What's the background behind InfoExpress?
InfoExpress started in 1993 as a dialup information service, which explains the odd name for a company developing network security products. After a couple of years, it was evident that proprietary networks would be displaced by this thing called the Internet. We applied the core technologies to the corporate security space and found our market with desktop and remote user security.
Our mission is to secure the last mile for desktop and remote systems. This started with our remote access VPN introduced in 1996, the centrally managed CyberArmor endpoint firewall in 1999, and the CyberGatekeeper policy enforcer introduced last year.
What are your company's flagship products and for what market are they intended?
All of our products help enterprise system administrators secure their desktop and remote systems. We've tried to stay focused on end user systems in the enterprise. All of the products work together to secure the user's system, so in a sense all of them are part of the same market and part of the company's flagship product. However, CyberGatekeeper is the latest product and the strict policy enforcement it provides is such a new concept that it has a lot of room to grow.
How was the business year 2002 for your company?
Last year was challenging, but exciting too.
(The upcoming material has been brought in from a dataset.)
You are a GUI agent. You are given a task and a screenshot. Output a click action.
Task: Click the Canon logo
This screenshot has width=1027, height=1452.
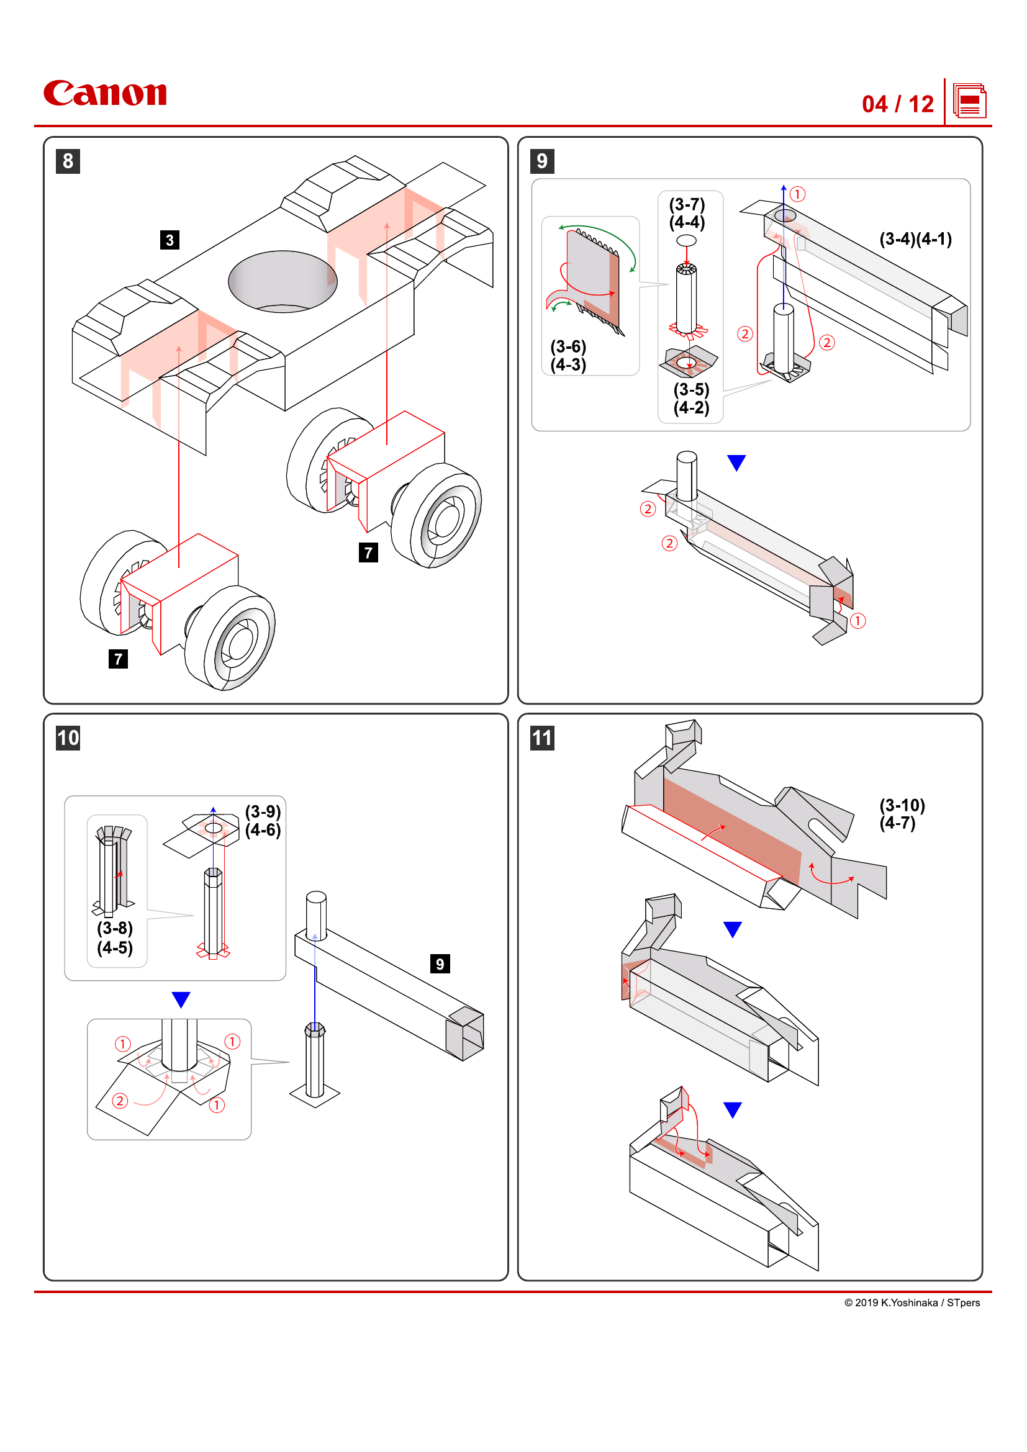pyautogui.click(x=105, y=94)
We released the CyberGatekeeper appliance, which was well received by customers. The sales for the personal firewall and the VPN were both solid, and the last quarter of fiscal 2002 was one of the best quarters ever. To top it off, the company was profitable for the sixth year in a row.
What are the biggest threats for the corporate enterprise systems?
A big problem today is the lack of control administrators have at the desktop. Notebooks, PDAs, and wireless connectivity are quickly dissolving the line between inside and out, so it's really important to keep the security applications updated and patch the vulnerabilities.
Securing 99% of the vulnerabilities isn't good enough. An organization will have 100 vulnerabilities left on 20,000 systems and with 10-20 vulnerabilities to take care of, you have thousands of systems waiting to be exploited. This observation may seem self serving given that CyberGatekeeper was designed to address this issue, but we developed it because we felt it was a key problem.
What is your take on the firewall market in 2002 and what are your expectations for 2003?
I'm bullish on endpoint security this year. We've seen some effects of the heightened awareness of security in the government space and I think the corporate market will continue to see value in this area as well.